Southbound on Virgin
It was rather sad saying goodbye to Lin at Durham Station as we climbed aboard our First Class carriage on Virgin East Coast but the food, drinks, excellent service, scenery and speed proved a worthy distraction. Besides, we are coming back. On our very first day in Durham, Peter and Lin decided that next time we're all going to Iceland and that seems like an excellent plan. I would much sooner go and explore the Viking origins of our parliamentary democracy than have a Parisian fart in my general direction or perhaps attempt to wave his private parts at my aunty.
Large swathes of England are reasonably flat, particularly in the east, so the rail corridor is quite straight and the trains go like the clapper! It was a disappointingly short trip to London at around just three hours. Negotiating the tube from Kings Cross to Canada Water with a change at Green Park wasn't too difficult but 'up here for thinking, down there for dancing' - I'm so glad I planned our arrival and departure times outside the peak.
I booked an apartment through Airbnb and hit on a real winner. We are just 100m from a station and supermarket in a corner unit of a new complex that is serviced by footpaths, not roads, so it's amazingly quiet. It's not Soho but it only takes 15 minutes to get there although, after our overcrowded experience at around 6.00pm the other evening, I'm not sure I want to do that again!
Walk Left - Walk Right - Just Walk
Americans in America are generally quite good at keeping right when they walk; Australians have a moderate understanding about keeping left; but put 100 British people into any busy pedestrian precinct and what you have is something akin to 100 ping pong balls in a clothes drier! There is no sense, no reason, particularly given that 90 of those ping pong balls will also be publicly pleasuring themselves with some kind of iDildo devise and possibly smoking at the same time.

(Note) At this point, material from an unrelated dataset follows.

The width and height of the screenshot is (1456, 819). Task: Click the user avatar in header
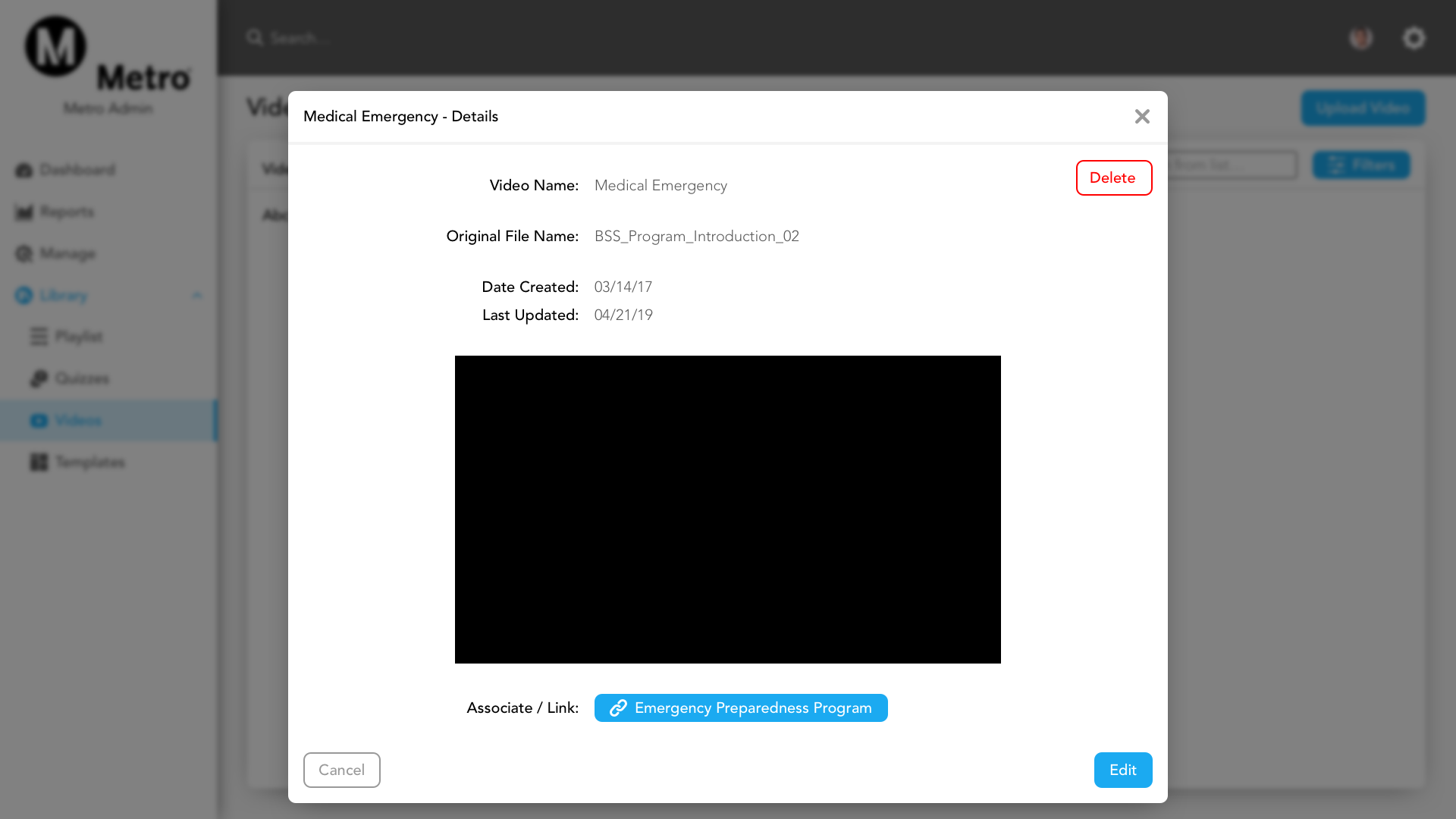(x=1361, y=38)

You are asked to keep right on underground station escalators which is odd for a nation that drives left but then so is some of their food. Underground passageways may request you keep left or right depending entirely upon the whim of the sign writer. Others are completely free of instruction or suggestion as are the pavements.
I have been accused of being a tad anal about this matter but walk a few London blocks in my shoes as I try to navigate the streets with a man who suffers from both an acquired brain injury and a degree of visual impairment. You'd think a nation that once controlled half the planet's land mass and even more of its trade, could organise a bloody pavement!
Greenwich Mean Time
One of our planned points of pilgrimage on this trip has long been the Royal Observatory at Greenwich, home to John Harrison's four amazing clocks which revolutionised modern navigation. They are of infinitely greater importance to humanity than the Crown Jewels and you don't have to queue to see them!
When you stand before H-1 you gain a glimpse into the astonishing mind of John Harrison. All four clocks are displayed out of their cases with the workings exposed. I am in absolute awe of the man who not only conceived and designed these masterpieces but also spent his entire adult life building them. The first is the size of a small fridge whilst the highly refined H-4 is the diameter of a saucer with a jewelled mechanism which allowed for parts to be miniaturised and rub against one another without wear.
Rebuilding London
Our Airbnb host, a charming Hong Kong Chinese man from Belfast (much as you would expect), dropped by to welcome us and recommended the Route 15 Heritage Bus as being and excellent way to see the city. I'm not entirely sure that the post-war rebuilding program is yet complete because there are holes and torn up streets galore. We kept seeing #15 buses but all of them going the other way - none came back yet magically they all just kept going! Imagine, if you will, a row of ducks in a shooting gallery. That is the London Heritage Bus Route.
The Mother of Parliaments
I am an unashamed fan of the Westminster System of government as anyone who understands the Congressional System should be. It is arguably the best form of civic organisation we have come up with to date, evolving from the Icelandic Thingvellier first held in around 930. It delights me that arrogant and destructive leaders can be forced from office mid-term without need to resort to assassination as with the American model.
Our guide was brilliant and she looked and sounded like Helen Mirren whilst carrying her handbag in the fusion style of Queen Elizabeth and Margaret Thatcher. I was quite literally thrilled by all of what we saw and she illuminated the history of both the building and the institution whilst filling a few gaps in my knowledge.
For years I have wondered why the colour of the House of Representatives, and the House of Commons before that, is green. It seems that the first House of Commons had to get itself organised rather quickly and the most available and cheapest colour of the day was green. That is delightfully practical and pragmatic, just as it should be!